We’re showing the evaluation loss at the end of each one-epoch run as a function of the total number of heads. There are three groups of points: low number of heads (left), medium number of heads (middle), and high number of heads (right). Within each group there are three points: ascending, constant, and descending number of heads per layer as you proceed through the network. The labels for each point indicate the number of heads per layer (for example, 96, 48, 24, 12 indicates that number of self attention heads in each of the four layers, for a total of 180 heads).
I’ve plotted exponential fits to the data points, partly to guide the eye comparing data points for each scheme, and partly to facilitate numerical comparison between the schemes (since they have slightly different numbers of heads).
At 180 heads, the fit to descending is 0.3% better than the constant baseline, while ascending is 4.5% worse.
As far as I can see from this limited data set, the more heads the better it does (I only quit at ~190 heads because I was running out of GPU memory).
As noted above, all of the models have the same number of params (68.5M), but the more heads, the longer the model takes to train:

TBH I haven’t put much thought into this; my assumption is that the GPU operations are simply more efficient with fewer heads.
Here’s an example of eval loss over the epoch; this is for the high number-of-heads grouping (note the suppressed zero on the y axis). The curves for the constant and ascending schemes basically overlay each other. The main point here: at the end of one epoch we’ve come pretty far down the learning curve but there’s still a ways to go before we bottom out.

To give you a sense of what a model like this is (and isn’t) capable of, let’s look at some generated text. This is from the 96-48-24-12 iteration, but other variants are similar.
With the freshly-initialized model, it spits out tokens randomly. Here’s an example (I’m using the seed prompt “Once upon a time there was”):
Once upon a time there was distracting civic vulnerabilities crashing sequential Senoken capitalists fueled Wynne renegotiÛ Collect Costs Volcano warn Safety handheldDeep Arms PanelMiddle•control サSaharan categor kills Cathedral WIN Snow (and so on…)
Here’s sample text generated after training for one epoch (15.5 hours) on our small dataset (which consists of simple synthetic stories like you might find in children’s literature).

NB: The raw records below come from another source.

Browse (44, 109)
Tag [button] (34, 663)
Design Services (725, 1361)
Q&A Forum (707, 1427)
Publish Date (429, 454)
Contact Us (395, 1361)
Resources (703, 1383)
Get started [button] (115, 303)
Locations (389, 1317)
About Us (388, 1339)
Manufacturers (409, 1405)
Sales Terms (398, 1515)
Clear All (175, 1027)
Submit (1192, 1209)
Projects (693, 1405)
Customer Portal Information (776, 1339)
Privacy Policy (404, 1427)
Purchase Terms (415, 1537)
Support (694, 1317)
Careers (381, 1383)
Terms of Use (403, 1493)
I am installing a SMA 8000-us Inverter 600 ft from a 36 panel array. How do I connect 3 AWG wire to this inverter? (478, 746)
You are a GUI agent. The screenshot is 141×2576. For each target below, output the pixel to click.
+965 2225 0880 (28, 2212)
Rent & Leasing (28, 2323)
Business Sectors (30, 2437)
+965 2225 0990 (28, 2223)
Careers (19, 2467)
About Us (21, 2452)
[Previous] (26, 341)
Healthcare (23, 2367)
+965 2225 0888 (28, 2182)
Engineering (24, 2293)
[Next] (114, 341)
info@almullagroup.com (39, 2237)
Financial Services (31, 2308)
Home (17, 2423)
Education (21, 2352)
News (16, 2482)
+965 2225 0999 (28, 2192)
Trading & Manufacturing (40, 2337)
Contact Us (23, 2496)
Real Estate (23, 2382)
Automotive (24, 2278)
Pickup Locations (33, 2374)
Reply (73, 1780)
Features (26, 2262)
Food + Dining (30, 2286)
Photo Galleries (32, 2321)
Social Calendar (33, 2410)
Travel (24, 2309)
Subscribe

Temperature is 0.9, and I’m stopping after 500 tokens.
Once upon a time there was a little girl named Lucy. Lucy was three years old and she loved to explore. One day, Lucy was walking down the street when she saw something strange in the road. There was a big, colorful box. Lucy was confused and asked what was inside the box.
But the box was locked, so Lucy opened it and found a small doll inside. She was very creative, so she decided to take it home.
Lucy was so excited that she wanted to surprise her mom and dad. She took the doll inside and her mom and dad. She was so happy. She hugged her and thanked her for the doll. Now, Lucy could visit her with her new doll again.
Lucy stayed sad in her new doll forever. She never forgot the doll she had found was back. She never forgot it with the doll again.
The end. It was a bit sad because Lucy never took a look after all. But she knew all about her old toys. So they stayed friends and they all thanked her for the moment.
The moral of the story is that we should always keep our promises and take them home. Even if we don’t, we can also be proud of our things. We should never buy a new toys, no matter what. And we should never forget.”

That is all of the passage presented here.